Il “fiore all’occhiello” della sanità bresciana mi stava dicendo che l’indecenza non era aspettare un medico per otto ore e mezza senza che nessuno ci dicesse qualcosa in merito, ma era stata osare chiedere un po’ di riguardo per dei malati, non solo mia figlia evidentemente, che aspettavano da tante ore.
D’altronde anche Pinocchio, derubato delle monete d’oro, denuncia i ladri in tribunale e il giudice, commosso dal suo racconto, lo fa arrestare.

Ecco cosa dobbiamo aspettarci dalla sanità bresciana: superficialità, arroganza e disprezzo per chi chiede aiuto.
Alla fine, verso mezzanotte e mezza, dopo quasi 9 ore, ci siamo dichiarati sconfitti: abbiamo lasciato il Pronto Soccorso e siamo mestamente tornati a casa, senza visita, senza il conforto dell’opinione di un medico che si fosse abbassato a curarsi di noi e con tutte le nostre preoccupazioni immutate.

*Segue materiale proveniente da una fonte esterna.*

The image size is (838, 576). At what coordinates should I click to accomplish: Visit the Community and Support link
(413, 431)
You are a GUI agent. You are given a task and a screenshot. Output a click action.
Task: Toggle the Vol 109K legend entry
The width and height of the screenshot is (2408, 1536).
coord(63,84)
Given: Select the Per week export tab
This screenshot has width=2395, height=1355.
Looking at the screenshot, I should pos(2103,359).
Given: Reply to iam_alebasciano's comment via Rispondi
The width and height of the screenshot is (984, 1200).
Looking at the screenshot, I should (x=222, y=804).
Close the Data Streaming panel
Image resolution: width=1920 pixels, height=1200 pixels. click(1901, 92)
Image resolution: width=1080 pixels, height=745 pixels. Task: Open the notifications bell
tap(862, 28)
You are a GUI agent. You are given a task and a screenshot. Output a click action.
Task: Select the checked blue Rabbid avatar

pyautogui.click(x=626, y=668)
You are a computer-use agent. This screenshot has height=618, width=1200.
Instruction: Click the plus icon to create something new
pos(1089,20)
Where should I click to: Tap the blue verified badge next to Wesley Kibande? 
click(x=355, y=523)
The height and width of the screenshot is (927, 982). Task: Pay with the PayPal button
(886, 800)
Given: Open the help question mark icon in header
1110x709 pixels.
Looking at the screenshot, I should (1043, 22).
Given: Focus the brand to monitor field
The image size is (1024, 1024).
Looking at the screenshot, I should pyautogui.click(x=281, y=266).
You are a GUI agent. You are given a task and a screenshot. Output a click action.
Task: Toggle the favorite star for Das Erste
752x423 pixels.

Inutili 9 ore di attesa, inutili noi, indegni evidentemente di qualsiasi minima attenzione, non parliamo di cura.
Hanno vinto loro! Nella battaglia che hanno ingaggiato contro i malati, per convincerli che non sono veramente malati, hanno vinto loro.
Hanno vinto contro quei poveretti che come noi aspettavano un aiuto e non lo hanno ricevuto perché giudicati da una sventurata infermiera senza professionalità come inammissibili nel cerchio dei fortunati.

Ci siamo sentiti come profughi in cerca di salvezza su un gommone sgonfio, caduti nel freddo mare agitato e buio di un Pronto Soccorso in cui nessuno ti vuole veramente soccorrere, ma fa di tutto per respingerti, per negare il tuo bisogno, per offendere la tua speranza, per disprezzare la tua umanità.
Finalmente abbiamo capito come mai sono morte così tante persone durante la pandemia di Covid:  hanno negato la loro malattia, come la nostra. Non c’era posto per loro. Non c’erano medici ne cure possibili, tornassero a casa.

E cosi, reduci da questa strana ma poco edificante avventura, abbiamo aperto gli occhi: credevamo che i trasporti pubblici, che in Vallesabbia non funzionano più, e che pure paghiamo profumatamente per mandare i figli a scuola nonostante la distanza, fossero un caso isolato, un’inefficienza sopportabile.

Credevamo che la burocrazia che ti costringe a miserabili peregrinazioni tra vari uffici inconcludenti per darti un passaporto in tempo per partire per un viaggio di lavoro fosse il segno di un peggioramento temporaneo delle condizioni di vita, in qualche modo reversibile.
Pensavamo che l’esperienza kafkiana che bisogna vivere entrando in relazione con l’Agenzia delle Entrate fosse solo un racconto dei più sfortunati, aneddoti per barzellette.

Ci accorgiamo invece, sulla nostra pelle, che il crinale che abbiamo irrimediabilmente imboccato in tutti servizi pubblici e maggiormente nella sanità, è sempre più scosceso e gravido di ingiustizie.
Soprattutto ci rendiamo conto che nei quasi 21 miliardi di Euro che la Regione Lombardia spende per la sanità non ci sono fondi per aiutare i cittadini che hanno davvero bisogno.